Prag war weit mehr als ein Urlaub (siehe Teil 1 der Geschichte der FotoAuszeit). Es sollte für mich zu einem lebensverändernden Ereignis werden. Ich hatte diese wahnsinnig ergreifende Fotografie der World Press Photo Ausstellung gesehen und für mich stand fest, so wie diese Fotografen, so wollte ich auch fotografieren können. Neben dem Willen gehört dazu aber auch das Können und das hatte ich zu der Zeit nicht. Also war Ausbildung angesagt.
Eine intensive Zeit des Lernens begann. Regeln der Bildgestaltung, Farbenlehre, den richtigen Moment zu sehen, all das, was ich bisher nach Gefühl umgesetzt hatte, unterfütterte ich nun mit konkretem Wissen.

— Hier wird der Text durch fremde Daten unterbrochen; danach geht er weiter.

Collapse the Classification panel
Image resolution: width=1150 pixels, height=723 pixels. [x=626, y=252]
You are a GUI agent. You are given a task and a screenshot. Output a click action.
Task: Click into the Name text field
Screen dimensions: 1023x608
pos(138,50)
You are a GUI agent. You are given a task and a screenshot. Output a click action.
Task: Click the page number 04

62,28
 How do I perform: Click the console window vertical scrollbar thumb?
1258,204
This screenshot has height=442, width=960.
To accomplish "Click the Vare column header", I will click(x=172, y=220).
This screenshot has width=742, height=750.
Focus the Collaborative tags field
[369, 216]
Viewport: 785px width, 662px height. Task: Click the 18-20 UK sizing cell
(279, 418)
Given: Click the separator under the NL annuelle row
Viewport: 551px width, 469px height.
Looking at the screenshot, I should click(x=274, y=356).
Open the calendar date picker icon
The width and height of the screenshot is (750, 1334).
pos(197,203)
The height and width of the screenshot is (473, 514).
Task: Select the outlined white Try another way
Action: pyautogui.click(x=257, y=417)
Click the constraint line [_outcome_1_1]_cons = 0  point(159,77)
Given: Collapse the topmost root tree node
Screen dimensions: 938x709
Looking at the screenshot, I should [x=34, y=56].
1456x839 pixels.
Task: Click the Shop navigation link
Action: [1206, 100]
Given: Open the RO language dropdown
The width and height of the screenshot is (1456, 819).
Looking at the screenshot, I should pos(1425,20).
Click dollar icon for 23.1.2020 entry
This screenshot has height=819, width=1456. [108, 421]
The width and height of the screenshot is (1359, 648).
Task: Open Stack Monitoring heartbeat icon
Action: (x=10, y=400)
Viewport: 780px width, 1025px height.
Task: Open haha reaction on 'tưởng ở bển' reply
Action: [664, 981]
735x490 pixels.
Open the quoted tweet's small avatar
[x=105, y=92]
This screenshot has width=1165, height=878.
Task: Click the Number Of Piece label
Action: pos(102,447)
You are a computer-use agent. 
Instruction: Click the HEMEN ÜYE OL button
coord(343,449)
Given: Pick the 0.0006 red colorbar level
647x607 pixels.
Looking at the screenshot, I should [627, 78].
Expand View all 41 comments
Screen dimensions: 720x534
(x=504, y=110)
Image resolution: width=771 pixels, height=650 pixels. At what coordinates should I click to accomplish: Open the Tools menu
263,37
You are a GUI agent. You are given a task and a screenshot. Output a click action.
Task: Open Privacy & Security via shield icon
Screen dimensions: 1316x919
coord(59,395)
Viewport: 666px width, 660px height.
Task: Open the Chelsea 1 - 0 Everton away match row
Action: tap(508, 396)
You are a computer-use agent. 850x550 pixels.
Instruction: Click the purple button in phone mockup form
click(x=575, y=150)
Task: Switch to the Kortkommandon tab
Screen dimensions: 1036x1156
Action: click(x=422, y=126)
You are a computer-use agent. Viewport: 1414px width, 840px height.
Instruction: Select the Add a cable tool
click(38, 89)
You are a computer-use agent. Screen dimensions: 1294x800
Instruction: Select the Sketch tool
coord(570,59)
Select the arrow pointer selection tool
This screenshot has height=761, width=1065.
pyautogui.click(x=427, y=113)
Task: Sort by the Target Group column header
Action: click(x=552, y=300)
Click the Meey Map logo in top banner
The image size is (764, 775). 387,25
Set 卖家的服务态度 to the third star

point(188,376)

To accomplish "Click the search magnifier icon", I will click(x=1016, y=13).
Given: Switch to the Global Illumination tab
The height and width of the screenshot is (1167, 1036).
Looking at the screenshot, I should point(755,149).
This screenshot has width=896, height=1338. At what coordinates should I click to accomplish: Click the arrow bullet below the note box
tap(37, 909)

Vor allem standen aber viele, viele Workshops bei bekannten Fotografen auf dem Programm. Denn in der Fotografie ist es wie in allen anderen Bereichen auch. Am besten lernt man durch Üben und immer wieder üben.

Das erste Projekt
Ca. ein Jahr nach der bewegenden Fotoausstellung in Prag war es dann soweit: Ich fühlte mich bereit für mein erstes eigenes Projekt. Meine Recherche ergab, dass es in meiner jetzigen Heimatstadt Herford ein Projekt statt ohne Obdach gab. Im Rahmen dieses Projekts sollten Wohnungslose aus Sozialwohnungen in eigenen Wohnraum vermittelt werden. Das hörte sich spannend an, das wollte ich fotografisch dokumentieren.
Nun kann man da nicht einfach so hingehen und sagen “Hey Leute, ich mache hier mal ein paar Fotos.” Gerade Wohnungslose, die von uns, der Gesellschaft, oft nicht sehr respektvoll behandelt werden, sind da sehr sensibel. “Du willst doch nur einen Zeitungsbericht machen und uns in die Pfanne hauen”. Das habe ich in der Anfangszeit nicht nur einmal gehört. Aber ich hatte Unterstützung. Die Diakonie, die auch die Wohnungslosen betreut, war auf meiner Seite und hat mir geholfen, mein wahres Vorhaben klarzumachen.
Und ich hatte es nicht eilig. Über Monate habe ich die Wohnungslosen immer wieder besucht und anfangs war die Kamera gar nicht dabei. So lernten wir uns kennen und mit der Zeit wuchs das Vertrauen. Die Menschen erzählten mir ihre Lebensgeschichten und ich durfte sie fotografieren. So manche sehr beeindruckende Stunde habe ich mit ihnen verbracht.

Die Ausstellungen
Jeder Mensch hat eine Geschichte und jede Geschichte verdient es, erzählt zu werden. Natürlich gilt das auch für Menschen ohne eigene Wohnung, die am Rande der Gesellschaft leben. Ich hatte in den zurückliegenden Monaten so viel bewegendes gehört, ich wollte die Geschichten dieser Menschen erzählen. Glücklicherweise war die Stadt Herford auf meiner Seite, später dann auch andere Orte. So konnten wir die Geschichte der Wohnungslosen erzählen.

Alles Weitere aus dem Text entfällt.